Dhlakama emerged just a month ago from the remote Gorongosa mountains in central Mozambique to sign a peace pact with the government.
That deal ended an insurgency lasting nearly two years and allowed him to join the race for presidential elections on October 15.
That vote will decide who runs a country still emerging from a brutal civil war that killed an estimated one million people, but which is now rapidly growing thanks to vast coal and gas deposits.
Despite hitting the campaign trail later than his opponents, Dhlakama’s rallies have drawn massive crowds.
Thousands packed the airport of the second largest city of Beira on Sunday, broke through security cordons and streamed onto the tarmac when his plane landed.
In similar scenes last week, crowds massed on the landing strip in the remote northwestern Angonia region, near the Malawi border, initially preventing his plane from landing.

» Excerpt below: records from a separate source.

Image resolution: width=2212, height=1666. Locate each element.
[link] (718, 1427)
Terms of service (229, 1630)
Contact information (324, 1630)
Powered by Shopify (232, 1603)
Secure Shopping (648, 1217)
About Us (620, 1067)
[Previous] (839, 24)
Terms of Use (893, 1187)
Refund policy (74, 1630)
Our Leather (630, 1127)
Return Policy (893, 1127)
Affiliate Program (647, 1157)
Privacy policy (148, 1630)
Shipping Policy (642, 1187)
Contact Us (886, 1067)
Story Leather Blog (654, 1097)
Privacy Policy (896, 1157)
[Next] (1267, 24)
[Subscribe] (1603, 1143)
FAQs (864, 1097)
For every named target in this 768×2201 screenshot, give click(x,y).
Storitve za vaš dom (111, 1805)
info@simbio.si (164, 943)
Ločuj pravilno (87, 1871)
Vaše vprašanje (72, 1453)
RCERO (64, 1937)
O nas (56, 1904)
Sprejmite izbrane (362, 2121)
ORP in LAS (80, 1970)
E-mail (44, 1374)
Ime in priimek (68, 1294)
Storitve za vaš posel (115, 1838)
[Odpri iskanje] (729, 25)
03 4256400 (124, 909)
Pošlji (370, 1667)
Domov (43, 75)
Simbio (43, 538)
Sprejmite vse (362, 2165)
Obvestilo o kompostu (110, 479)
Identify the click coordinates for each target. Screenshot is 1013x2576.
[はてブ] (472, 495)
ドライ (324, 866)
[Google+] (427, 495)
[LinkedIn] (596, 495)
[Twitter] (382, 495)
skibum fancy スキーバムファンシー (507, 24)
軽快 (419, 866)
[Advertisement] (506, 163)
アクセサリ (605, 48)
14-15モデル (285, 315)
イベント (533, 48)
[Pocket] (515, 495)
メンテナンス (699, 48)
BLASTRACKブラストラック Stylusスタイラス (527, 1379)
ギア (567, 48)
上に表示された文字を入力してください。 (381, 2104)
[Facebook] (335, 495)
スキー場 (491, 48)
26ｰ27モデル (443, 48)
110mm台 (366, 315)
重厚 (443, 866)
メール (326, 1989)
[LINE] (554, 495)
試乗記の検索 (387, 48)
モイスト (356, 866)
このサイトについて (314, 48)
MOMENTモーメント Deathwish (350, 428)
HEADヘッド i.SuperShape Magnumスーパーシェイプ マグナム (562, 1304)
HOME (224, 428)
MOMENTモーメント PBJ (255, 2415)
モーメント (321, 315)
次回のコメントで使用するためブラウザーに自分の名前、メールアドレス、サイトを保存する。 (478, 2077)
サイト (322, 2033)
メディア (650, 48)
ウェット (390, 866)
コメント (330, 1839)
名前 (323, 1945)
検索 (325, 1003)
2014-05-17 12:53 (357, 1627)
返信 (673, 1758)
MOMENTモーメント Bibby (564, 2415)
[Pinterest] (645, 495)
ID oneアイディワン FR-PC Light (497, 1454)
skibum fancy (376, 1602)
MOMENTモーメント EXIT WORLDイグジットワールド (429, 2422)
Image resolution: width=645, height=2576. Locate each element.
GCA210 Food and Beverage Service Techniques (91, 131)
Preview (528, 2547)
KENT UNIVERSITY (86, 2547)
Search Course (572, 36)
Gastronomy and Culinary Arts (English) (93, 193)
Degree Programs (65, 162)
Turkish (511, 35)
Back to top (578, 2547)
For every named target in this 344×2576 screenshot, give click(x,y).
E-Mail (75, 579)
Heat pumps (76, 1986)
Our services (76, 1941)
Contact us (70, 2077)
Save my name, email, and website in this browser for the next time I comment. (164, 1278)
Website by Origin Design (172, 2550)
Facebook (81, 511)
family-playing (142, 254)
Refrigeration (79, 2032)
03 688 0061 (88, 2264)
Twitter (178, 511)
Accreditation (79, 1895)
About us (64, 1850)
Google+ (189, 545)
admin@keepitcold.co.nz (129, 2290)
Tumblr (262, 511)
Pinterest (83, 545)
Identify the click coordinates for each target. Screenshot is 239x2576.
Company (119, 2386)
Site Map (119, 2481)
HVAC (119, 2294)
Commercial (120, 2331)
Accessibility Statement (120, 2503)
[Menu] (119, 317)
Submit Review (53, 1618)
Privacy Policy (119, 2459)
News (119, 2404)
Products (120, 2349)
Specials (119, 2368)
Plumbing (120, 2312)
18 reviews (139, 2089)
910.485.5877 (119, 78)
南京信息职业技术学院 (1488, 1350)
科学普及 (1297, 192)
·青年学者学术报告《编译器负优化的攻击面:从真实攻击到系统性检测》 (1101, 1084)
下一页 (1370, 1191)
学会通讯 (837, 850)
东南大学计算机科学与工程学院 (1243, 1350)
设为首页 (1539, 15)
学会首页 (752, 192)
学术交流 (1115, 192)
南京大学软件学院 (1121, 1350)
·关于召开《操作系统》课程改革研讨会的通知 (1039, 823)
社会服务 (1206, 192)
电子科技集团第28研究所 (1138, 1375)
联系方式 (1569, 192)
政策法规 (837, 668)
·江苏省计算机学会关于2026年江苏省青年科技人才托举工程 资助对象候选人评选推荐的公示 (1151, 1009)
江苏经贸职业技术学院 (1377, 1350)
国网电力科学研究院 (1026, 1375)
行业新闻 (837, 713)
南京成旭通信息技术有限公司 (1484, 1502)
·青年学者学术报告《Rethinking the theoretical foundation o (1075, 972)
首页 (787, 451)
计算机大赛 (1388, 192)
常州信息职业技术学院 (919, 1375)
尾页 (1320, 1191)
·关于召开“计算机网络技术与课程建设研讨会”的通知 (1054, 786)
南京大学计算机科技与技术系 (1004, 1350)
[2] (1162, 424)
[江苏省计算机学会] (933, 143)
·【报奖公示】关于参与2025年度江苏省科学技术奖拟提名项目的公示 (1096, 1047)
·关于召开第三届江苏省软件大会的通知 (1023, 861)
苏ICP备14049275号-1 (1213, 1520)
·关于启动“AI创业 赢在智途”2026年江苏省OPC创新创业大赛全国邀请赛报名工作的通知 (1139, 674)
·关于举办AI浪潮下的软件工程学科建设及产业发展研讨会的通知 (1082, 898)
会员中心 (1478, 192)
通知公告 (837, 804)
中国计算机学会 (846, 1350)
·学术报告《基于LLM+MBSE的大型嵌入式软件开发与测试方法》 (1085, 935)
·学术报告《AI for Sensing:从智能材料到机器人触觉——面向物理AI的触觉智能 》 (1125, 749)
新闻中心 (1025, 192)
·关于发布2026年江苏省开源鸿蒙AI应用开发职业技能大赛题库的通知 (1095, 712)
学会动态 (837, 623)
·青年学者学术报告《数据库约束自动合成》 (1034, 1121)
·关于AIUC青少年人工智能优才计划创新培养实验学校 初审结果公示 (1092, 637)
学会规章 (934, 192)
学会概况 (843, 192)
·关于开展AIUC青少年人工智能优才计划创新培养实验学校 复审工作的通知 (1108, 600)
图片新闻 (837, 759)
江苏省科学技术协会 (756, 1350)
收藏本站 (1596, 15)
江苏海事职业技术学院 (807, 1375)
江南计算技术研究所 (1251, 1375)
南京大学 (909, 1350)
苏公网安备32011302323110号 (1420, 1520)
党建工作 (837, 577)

Footage broadcast on national television showed capacity crowds in the coal-rich Tete province where people crowded onto rooftops to see Dhlakama.
“I have never seen this before,” Dhlakama said in Tete.
In Sofala province, where civilians bore the brunt of the recent unrest, largely blamed on Renamo, the turnout at Dhlakama’s rallies was just as overwhelming.
“There were more people than you ever saw,” said Muxungue resident Obete Samuel. “They welcomed him as the messiah.”
Dhlakama saw his electoral support wane from 47 percent in 1999 to 16 percent a decade later, leaving political analysts with no choice but to write him off a “has-been”.
– Politically resuscitated –
“I personally thought he was marginalised,” said Antonio Francisco, a researcher at Mozambique’s Institute for Social and Economic Studies.
But “he has resuscitated himself politically” and his campaign is like an “emotional tsunami”, said Francisco.